Password guru updates advice for consumers
When signing up to sites that provide shopping online, or any number of other web-based services, users will generally be expected to create a password which contains a mixture of letters, characters and symbols. Sometimes this is enforced by the site, with the ‘strength’ of a password gauged automatically.
The problem is that this makes passwords hard to remember, but now new guidance provided by the researcher who originally laid out the template for login security that is so ubiquitous today suggests that a different approach is better.
According to the Independent password expert, Bill Burr, admitted that the advice he originally published 14 years ago is not only unhelpful, but woefully out of date.
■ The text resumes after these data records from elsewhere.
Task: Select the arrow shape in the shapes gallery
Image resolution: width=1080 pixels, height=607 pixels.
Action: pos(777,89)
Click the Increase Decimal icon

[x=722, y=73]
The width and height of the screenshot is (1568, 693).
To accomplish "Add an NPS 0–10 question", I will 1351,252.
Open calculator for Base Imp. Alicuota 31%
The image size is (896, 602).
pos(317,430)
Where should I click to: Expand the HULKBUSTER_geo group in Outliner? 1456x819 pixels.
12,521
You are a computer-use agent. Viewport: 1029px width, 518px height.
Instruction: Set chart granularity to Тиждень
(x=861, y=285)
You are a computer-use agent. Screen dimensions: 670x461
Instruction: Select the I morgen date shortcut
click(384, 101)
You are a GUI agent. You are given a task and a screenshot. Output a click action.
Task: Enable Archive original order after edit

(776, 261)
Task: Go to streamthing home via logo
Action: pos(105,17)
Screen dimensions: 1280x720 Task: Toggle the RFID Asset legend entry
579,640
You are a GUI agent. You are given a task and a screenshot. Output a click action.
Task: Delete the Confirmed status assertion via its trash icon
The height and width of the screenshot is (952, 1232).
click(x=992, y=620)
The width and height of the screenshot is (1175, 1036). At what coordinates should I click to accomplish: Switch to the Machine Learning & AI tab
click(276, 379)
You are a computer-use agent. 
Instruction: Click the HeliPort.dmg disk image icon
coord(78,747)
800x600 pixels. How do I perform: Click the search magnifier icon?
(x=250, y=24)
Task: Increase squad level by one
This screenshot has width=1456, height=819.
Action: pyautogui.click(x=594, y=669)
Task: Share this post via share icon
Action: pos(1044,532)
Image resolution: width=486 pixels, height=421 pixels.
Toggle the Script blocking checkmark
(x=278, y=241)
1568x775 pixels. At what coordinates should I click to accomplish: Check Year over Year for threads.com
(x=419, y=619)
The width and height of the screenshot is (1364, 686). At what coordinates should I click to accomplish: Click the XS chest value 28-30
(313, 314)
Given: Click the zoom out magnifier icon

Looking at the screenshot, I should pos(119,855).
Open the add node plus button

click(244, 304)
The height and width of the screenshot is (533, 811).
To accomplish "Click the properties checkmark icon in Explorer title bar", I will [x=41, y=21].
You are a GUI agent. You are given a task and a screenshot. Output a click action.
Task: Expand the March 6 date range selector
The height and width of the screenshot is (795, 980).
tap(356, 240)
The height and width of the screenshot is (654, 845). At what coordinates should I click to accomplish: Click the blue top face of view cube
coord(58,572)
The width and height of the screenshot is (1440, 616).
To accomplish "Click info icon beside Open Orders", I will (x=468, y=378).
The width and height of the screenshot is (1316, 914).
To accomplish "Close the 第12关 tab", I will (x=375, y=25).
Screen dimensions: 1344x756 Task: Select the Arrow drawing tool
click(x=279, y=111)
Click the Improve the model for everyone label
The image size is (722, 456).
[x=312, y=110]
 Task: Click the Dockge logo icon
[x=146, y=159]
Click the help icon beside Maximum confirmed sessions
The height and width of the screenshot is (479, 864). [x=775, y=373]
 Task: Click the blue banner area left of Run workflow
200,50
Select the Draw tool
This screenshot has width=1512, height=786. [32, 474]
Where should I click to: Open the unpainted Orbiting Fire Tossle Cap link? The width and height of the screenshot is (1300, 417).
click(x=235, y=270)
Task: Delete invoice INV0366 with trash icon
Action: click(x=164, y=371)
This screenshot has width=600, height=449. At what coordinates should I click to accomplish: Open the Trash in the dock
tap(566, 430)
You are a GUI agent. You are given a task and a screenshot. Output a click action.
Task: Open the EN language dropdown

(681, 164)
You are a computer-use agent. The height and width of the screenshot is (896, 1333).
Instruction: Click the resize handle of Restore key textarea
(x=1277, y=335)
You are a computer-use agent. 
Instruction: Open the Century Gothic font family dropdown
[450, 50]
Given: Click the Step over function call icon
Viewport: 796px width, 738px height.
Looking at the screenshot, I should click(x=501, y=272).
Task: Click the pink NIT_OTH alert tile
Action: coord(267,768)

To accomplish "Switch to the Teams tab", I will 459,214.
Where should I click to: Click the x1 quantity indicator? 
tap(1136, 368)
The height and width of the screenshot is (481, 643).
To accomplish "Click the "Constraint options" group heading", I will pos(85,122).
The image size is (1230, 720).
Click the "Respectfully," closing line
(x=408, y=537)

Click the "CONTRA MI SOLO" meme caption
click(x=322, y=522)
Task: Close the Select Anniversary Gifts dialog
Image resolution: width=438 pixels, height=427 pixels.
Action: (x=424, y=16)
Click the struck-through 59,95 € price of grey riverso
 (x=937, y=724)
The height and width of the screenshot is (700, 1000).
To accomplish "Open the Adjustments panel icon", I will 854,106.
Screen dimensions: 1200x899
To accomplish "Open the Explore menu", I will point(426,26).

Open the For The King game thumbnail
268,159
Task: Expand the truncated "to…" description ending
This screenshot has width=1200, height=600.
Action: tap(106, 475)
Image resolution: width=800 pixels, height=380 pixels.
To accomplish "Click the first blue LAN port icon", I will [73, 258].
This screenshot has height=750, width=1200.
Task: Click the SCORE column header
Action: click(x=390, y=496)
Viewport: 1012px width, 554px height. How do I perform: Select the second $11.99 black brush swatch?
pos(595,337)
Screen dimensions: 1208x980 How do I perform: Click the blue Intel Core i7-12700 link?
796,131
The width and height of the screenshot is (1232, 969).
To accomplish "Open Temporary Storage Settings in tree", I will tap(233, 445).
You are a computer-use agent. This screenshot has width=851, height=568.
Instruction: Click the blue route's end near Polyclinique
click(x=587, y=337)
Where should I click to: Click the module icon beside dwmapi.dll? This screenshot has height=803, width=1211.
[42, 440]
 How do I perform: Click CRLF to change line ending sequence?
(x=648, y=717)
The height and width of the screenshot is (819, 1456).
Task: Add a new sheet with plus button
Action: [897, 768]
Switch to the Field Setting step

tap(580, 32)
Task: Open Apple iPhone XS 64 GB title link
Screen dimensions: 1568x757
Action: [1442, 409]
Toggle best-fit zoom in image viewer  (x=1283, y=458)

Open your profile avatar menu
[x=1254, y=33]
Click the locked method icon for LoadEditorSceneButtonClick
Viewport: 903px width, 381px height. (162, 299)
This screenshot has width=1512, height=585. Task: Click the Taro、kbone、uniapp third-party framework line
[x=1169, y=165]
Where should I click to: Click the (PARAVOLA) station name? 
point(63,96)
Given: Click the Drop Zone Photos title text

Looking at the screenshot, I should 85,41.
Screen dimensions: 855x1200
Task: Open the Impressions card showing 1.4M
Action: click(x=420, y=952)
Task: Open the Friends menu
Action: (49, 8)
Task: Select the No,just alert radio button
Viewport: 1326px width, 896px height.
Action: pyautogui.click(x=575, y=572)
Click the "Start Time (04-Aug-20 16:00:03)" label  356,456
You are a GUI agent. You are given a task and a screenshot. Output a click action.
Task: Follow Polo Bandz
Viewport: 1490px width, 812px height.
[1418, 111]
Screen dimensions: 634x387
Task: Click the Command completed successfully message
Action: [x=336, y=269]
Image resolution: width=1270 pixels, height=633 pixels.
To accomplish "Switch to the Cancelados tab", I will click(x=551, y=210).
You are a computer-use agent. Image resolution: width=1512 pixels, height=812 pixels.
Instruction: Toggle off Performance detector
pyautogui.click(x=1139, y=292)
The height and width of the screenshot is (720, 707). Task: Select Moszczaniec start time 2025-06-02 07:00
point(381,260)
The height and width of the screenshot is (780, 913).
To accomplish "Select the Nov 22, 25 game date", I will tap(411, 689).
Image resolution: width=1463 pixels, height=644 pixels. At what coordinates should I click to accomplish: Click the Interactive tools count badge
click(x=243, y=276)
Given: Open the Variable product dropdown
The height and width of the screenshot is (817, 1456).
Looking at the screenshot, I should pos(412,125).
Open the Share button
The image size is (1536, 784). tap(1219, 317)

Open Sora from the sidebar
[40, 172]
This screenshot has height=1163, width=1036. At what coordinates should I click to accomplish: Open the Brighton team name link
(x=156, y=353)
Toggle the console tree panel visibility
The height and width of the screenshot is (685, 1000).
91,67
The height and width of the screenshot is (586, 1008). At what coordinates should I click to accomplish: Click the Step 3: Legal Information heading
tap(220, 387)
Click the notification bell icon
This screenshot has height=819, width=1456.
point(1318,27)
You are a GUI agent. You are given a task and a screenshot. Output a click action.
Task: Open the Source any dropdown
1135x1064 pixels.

This is because the scale of the threats that people face online today is much greater than it was in 2003.
Burr now ascribes to the view that the length of a password is far more important than its randomness, meaning that longer passwords which are easier to remember are more preferable than a cavalcade of unrelated letters and symbols.
The fight back against complexity in favour of length may be slow at first, but eventually it seems likely that more sites will switch to this new approach.
The reason that longer passwords are more secure is that it decreases the ease with which they can be cracked using the kind of cryptographic methods that cybercriminals rely upon today. In addition, people are quite bad at picking truly random passwords, even when asked to do so, which further explains the need for change.
Of course there are still plenty of sites and services which do not enforce any particular restrictions on password choice, so consumers need to lead the way when it comes to embracing more secure habits.